Even if one may hold different opinions on some of her reconstructions, Magnaldi’s proposals are consistently thought-provoking and will no doubt encourage fresh insights into the passages she focusses on. Furthermore, adding new cases to the list of dittographies generated by this correction method is no small merit of her work. In addition to these specific contributions, the volume presents an excellent introduction to Magnaldi’s approach to textual criticism. Her attention to ancient practices of copying and emending a text is brought to bear on an effective strategy to detect scribal interventions and heal badly corrupted passages.
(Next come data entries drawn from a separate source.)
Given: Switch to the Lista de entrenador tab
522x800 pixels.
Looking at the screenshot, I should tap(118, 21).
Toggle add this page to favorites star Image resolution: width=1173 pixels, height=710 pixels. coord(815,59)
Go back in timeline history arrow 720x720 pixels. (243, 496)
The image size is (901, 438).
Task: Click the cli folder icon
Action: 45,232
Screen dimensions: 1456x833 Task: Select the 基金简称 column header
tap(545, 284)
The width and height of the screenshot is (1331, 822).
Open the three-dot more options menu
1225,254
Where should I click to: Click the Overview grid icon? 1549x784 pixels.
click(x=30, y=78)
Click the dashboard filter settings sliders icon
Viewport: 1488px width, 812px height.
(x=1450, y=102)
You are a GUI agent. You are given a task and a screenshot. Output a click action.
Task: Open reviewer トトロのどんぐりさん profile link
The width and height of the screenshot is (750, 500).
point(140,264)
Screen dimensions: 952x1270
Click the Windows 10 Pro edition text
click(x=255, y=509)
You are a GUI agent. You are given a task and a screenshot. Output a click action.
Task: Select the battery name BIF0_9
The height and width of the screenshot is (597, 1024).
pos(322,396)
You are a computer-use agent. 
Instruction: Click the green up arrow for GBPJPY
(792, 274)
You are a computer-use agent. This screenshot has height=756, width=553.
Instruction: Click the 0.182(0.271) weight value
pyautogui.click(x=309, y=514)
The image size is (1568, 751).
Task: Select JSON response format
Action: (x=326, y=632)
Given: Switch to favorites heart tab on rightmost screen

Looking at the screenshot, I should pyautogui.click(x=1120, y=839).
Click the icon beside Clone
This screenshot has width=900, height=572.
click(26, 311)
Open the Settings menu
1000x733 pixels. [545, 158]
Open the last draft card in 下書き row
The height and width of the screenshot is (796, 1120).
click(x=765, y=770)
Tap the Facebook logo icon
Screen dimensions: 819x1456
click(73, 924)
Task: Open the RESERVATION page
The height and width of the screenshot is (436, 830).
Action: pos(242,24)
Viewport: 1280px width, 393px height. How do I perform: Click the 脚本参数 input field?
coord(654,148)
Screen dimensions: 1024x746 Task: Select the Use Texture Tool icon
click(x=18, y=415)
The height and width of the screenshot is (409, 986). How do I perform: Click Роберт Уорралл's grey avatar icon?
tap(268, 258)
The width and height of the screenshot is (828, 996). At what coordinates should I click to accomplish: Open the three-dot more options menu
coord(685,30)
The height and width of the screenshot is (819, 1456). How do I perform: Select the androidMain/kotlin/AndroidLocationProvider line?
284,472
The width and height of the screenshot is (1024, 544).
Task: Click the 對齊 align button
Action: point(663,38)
A brief concluding appendix showcases twenty-one recently published textual proposals relying on the identification of instances where lectio falsa and lectio emendata, the latter sometimes accompanied by a signal-word, coexist in the paradosis. That textual critics are both sensitive to this ancient usus emendandi and better equipped to emend the marks it left on texts is a testament to the quality of Magnaldi’s research over the past three decades.[4]
Notes
[1] Her book La forza dei segni. Parole-spia nella tradizione manoscritta dei prosatori latini (Amsterdam: Hakkert 2000) and her editions of Galen’s Περὶ παθῶν καὶ Περὶ ἁμαρτημάτων (Romae: Typis officinae polygraphicae 1999), Cicero’s Philippics (Alessandria: Edizioni dell’Orso 2008), and Apuleius’ Opera philosophica (OCT: Oxford 2020) are particularly notable amongst her numerous contributions, a more inclusive list of which can be found in the bibliography (pp. 208-9).
[2] Each text is introduced by a prospectus of the mss. and the main critical editions.
[3] An index locorum at pp. 211-3 directs readers to the pages where each passage is discussed. The bibliography at pp. 191-210 is divided into three sections respectively dedicated to mss., editions / translations / commentaries, and critical contributions.
[4] The volume is well printed and I did not notice any typos except for the unusual blank space underneath the heading of the sixth chapter (p. 29).